8 days post-op

Dec 22, 2016

Today I am finally not feeling so tempted by all the food around me. My family has tried to be conscientious but I still smell their food: grilled chicken, rice, veggies, corn dogs, bread and butter, meaty stew, etc...

Today I feel okay. I have a huge NSV. I bought this super nice bra I dont even know how many years ago, and it just barely fit. It was at a high end lingerie store. I bought it because I was traveling and didn't bring a nice bra and we were going out to a dinner or something fancy. I bought it in a hurry. Anyway, it's super soft. I've kept it in my drawer for years - gained a lot of weight after that and haven't been able to wear it. Today I put it on and it fit perfectly. 

I've only lost 20 lbs since starting the pre-op diet to today, but I feel like the top half of my body is much slimmer. Come on, bottom half! Just kidding, I am patient.

My main problem so far has been the gas pains. I feel like I have to be walking all the time for it not to hurt so bad. Or lying down flat, that's tolerable too. I guess there are pockets of time after I walk that it doesn't hurt so bad. All in all I guess I am doing okay.

I saw my mom when I got out of the hospital. I felt like the whole experience was traumatic (I'll probably post about it when it's not so fresh on my mind). I told her, "I don't recommend anyone doing a gastric bypass. It was hell." In retrospect, I wish I hadn't told her that, because really it wasn't THAT horrible (I guess?), and she has always, always had trouble with her weight. So in the future, if she gains back what she has lost just recently from weight watchers, she might remember that I told her not to get an RNY... I don't know. I'll tell her when I see her over Christmas that it isn't as bad as I've made it out to be.

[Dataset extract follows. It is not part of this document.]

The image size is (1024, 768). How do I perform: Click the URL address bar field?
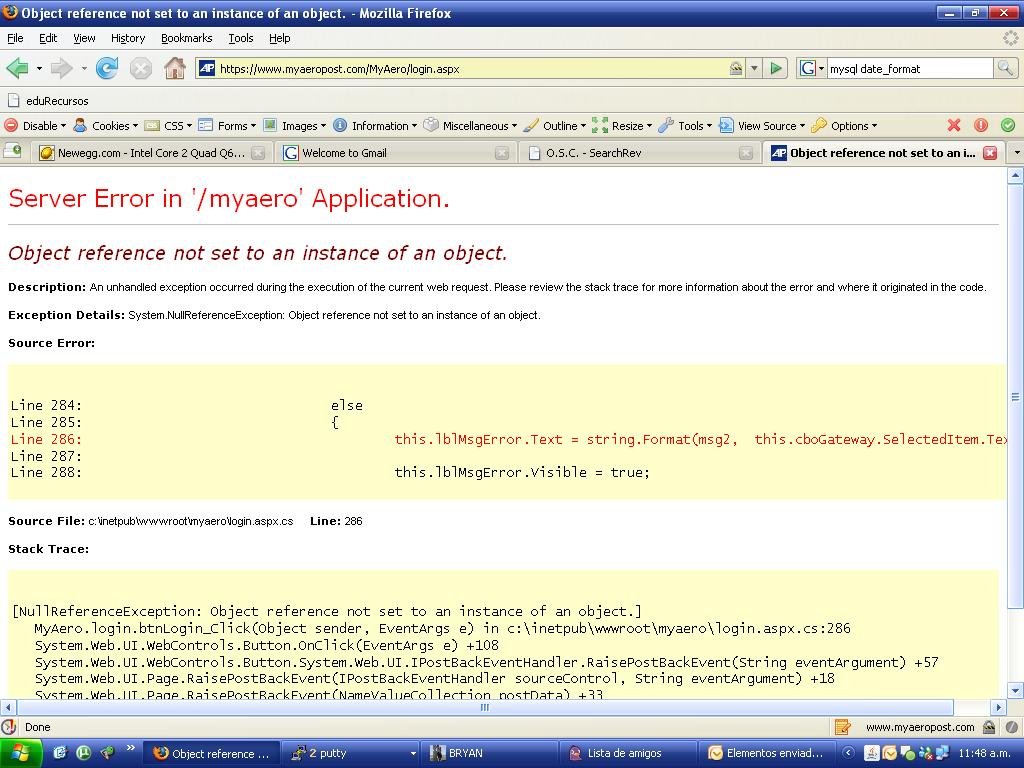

The major thing I was disappointed in is that I didn't get very much pain medicine at all once I was released from the hospital. And even when I was there, it didn't seem like they had me on a very good dosage. Like I was always, always asking for more. So what they gave me, these little sublingual pills, I spread them out as much as I could tolerate (I didn't take them as soon as I could have each time), but they only lasted 3 days out of the hospital.

And here we go - Christmas holidays! What will I do to avoid all the food? Take a walk? Be anti-social? Stay in my room? That's the only thing I am worried about.